### TASK INSTRUCTIONS:
Print exactly the lines from the one containing "This screenshot has width=1410, height=840." through the last line of the records below, both included, and nothing else; omit any pictures.

### DATA EXCERPTS:
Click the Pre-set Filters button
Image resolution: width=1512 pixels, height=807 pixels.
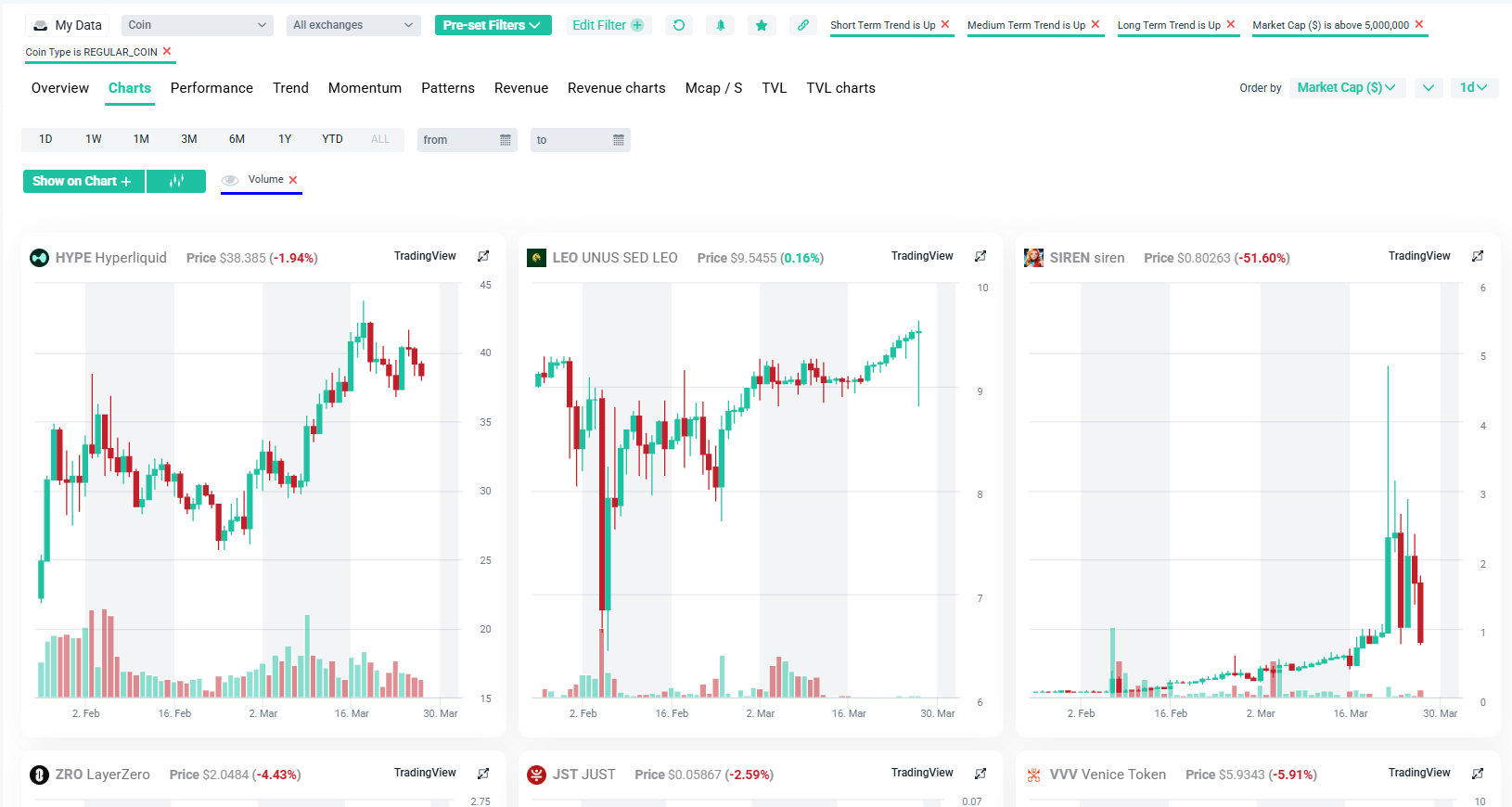click(x=493, y=25)
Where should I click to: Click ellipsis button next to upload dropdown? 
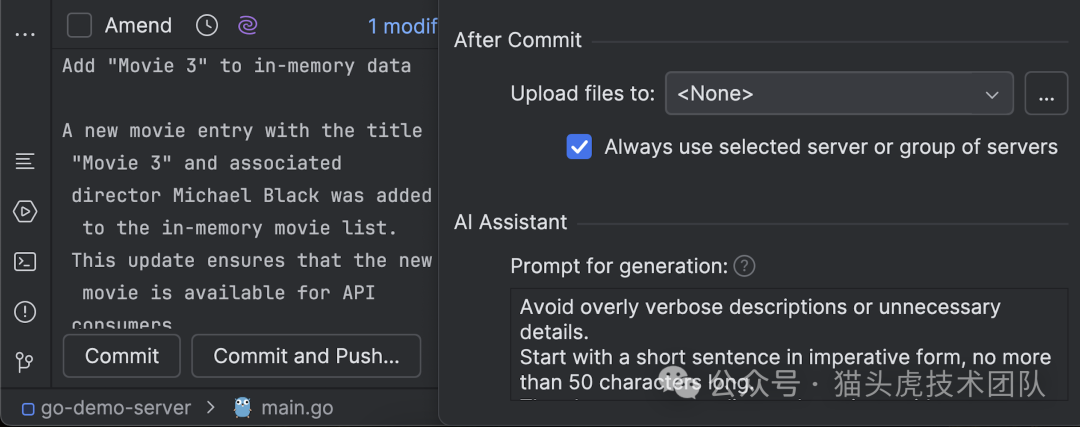tap(1046, 94)
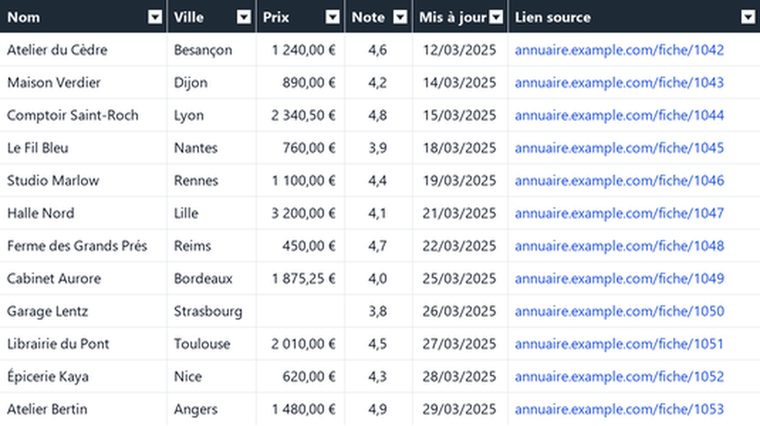Select the Atelier du Cèdre name cell

tap(83, 50)
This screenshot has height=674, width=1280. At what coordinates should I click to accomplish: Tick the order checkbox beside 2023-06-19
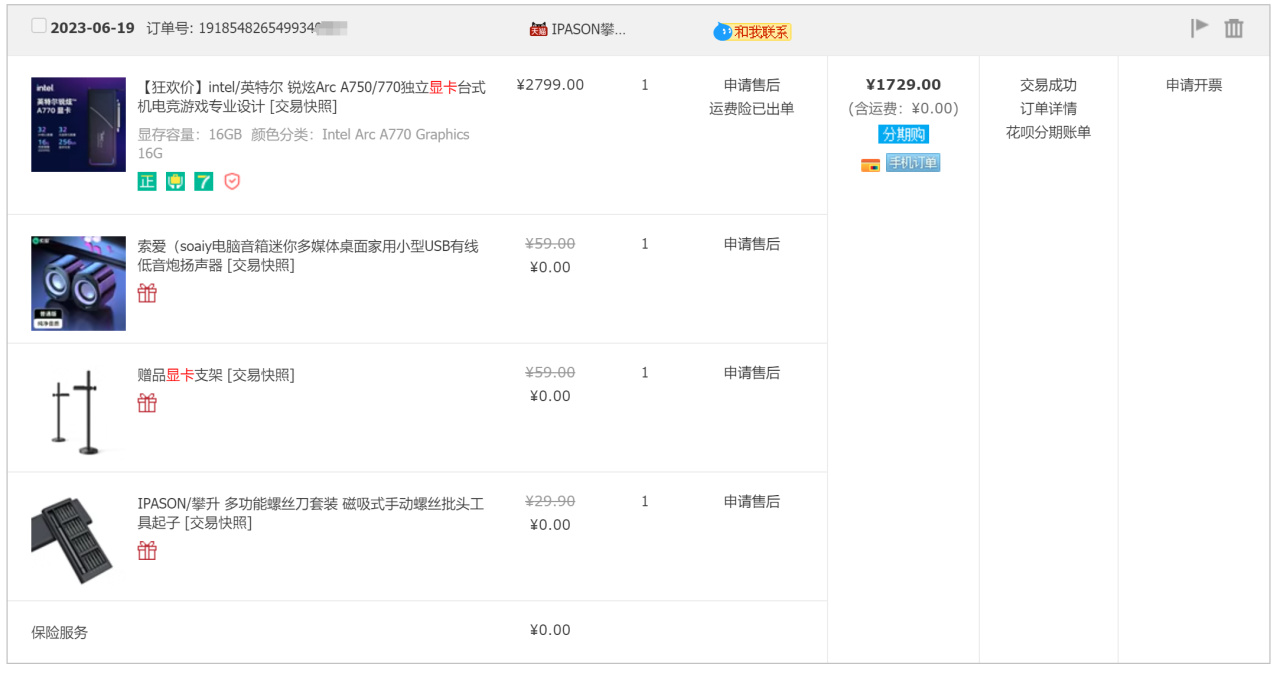39,26
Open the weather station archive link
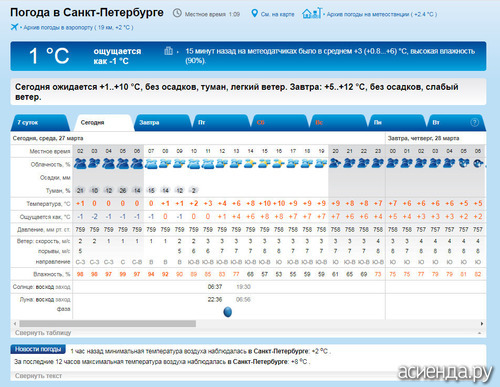Screen dimensions: 500x387 [x=381, y=14]
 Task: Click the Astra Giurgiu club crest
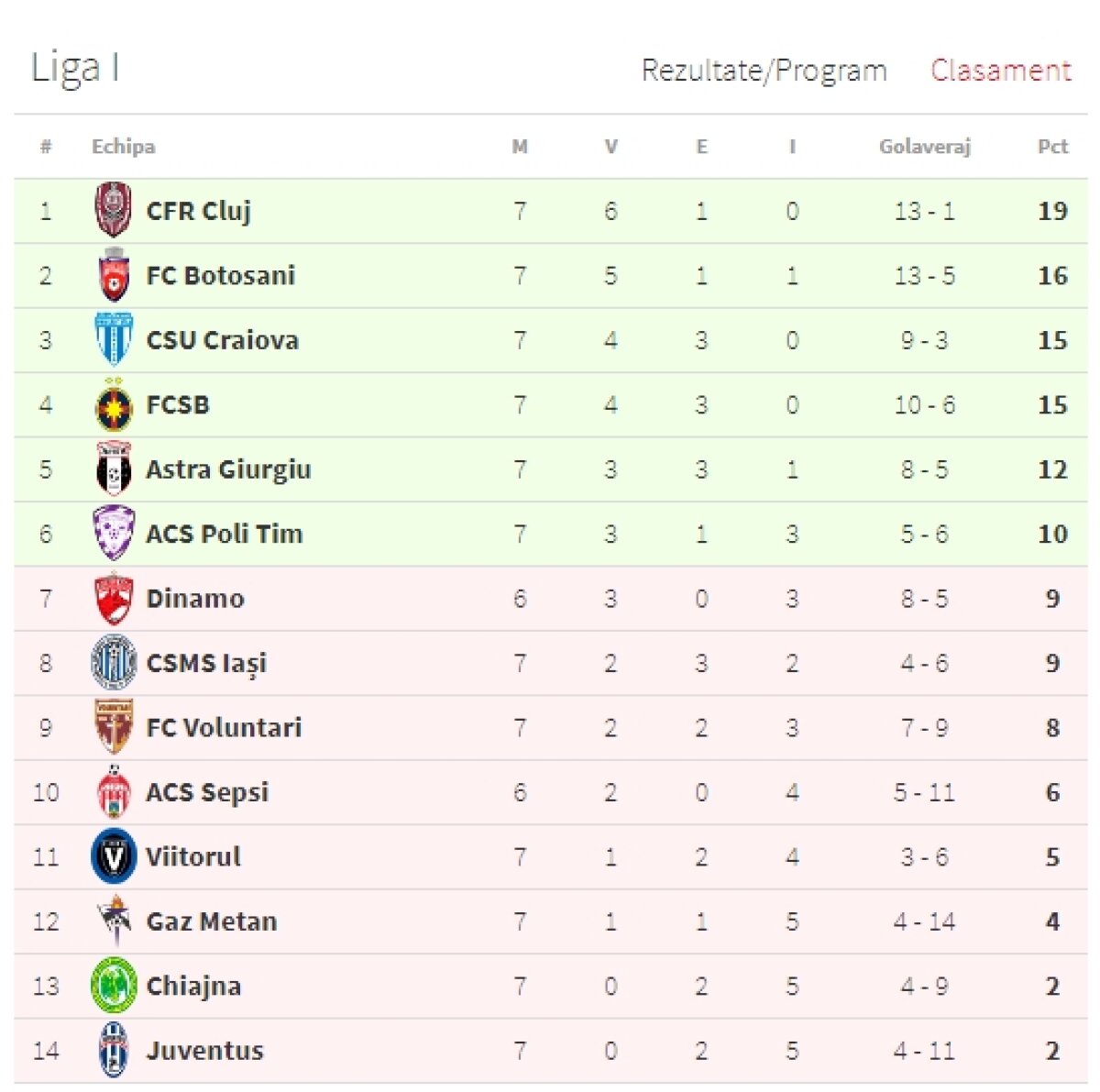(114, 469)
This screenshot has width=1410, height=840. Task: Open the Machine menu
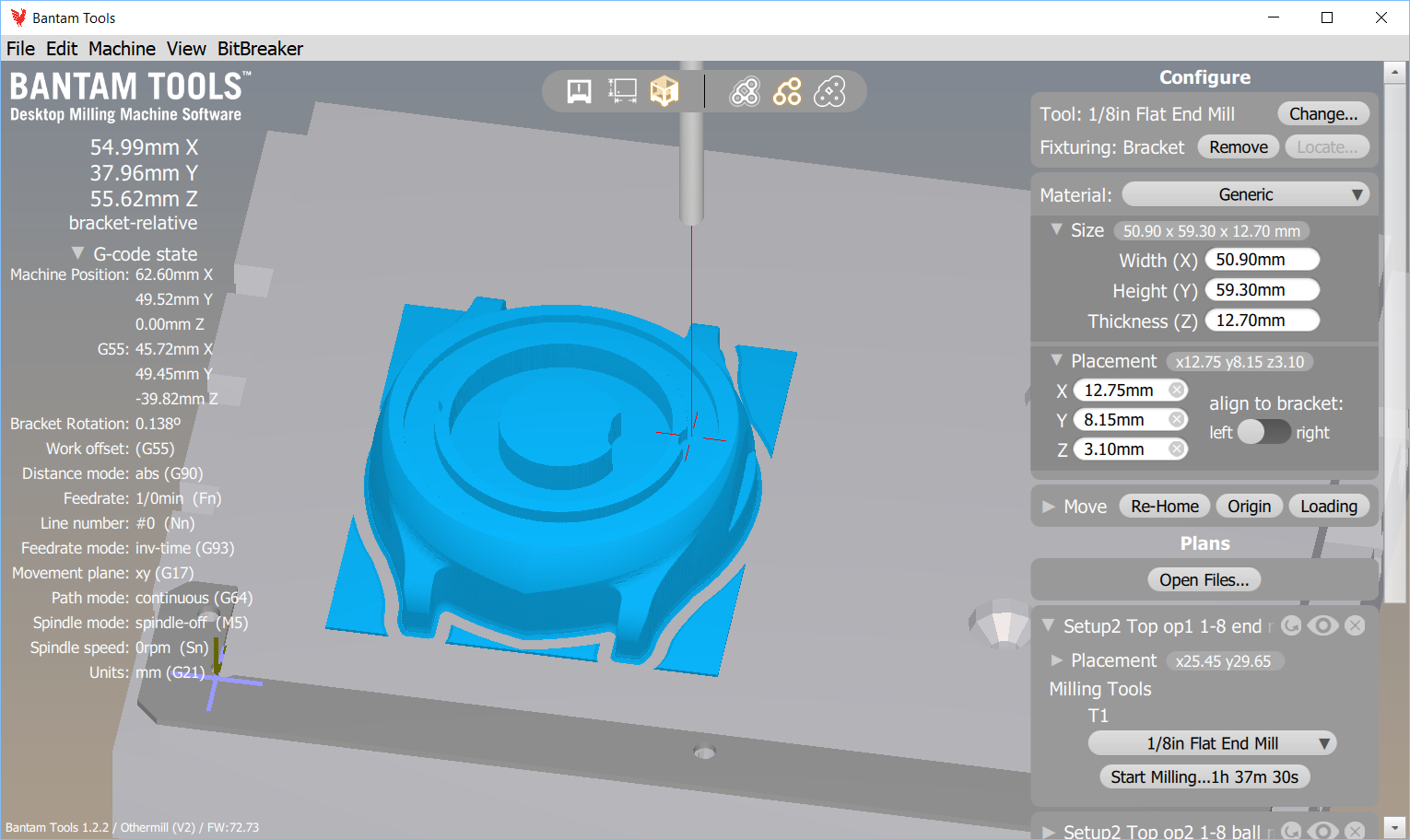122,48
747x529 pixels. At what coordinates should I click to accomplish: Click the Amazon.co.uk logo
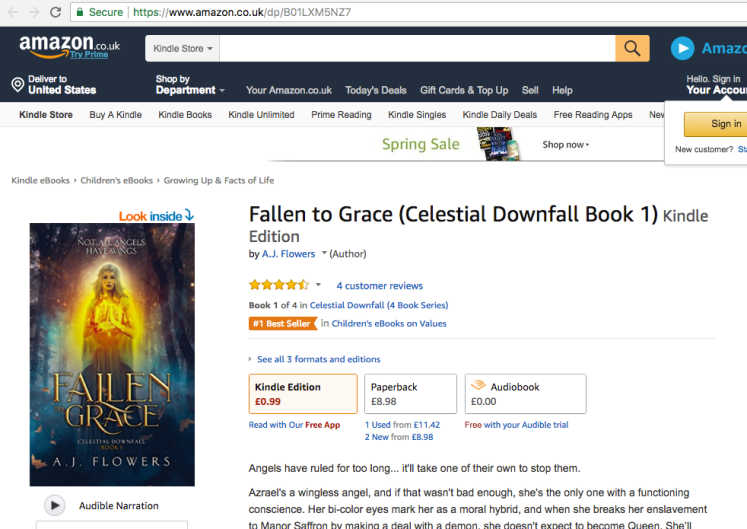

### EXERCISE ANSWER:
This screenshot has width=1410, height=840. Task: Open the Machine menu
122,48
747x529 pixels. At what coordinates should I click to accomplish: Click the Amazon.co.uk logo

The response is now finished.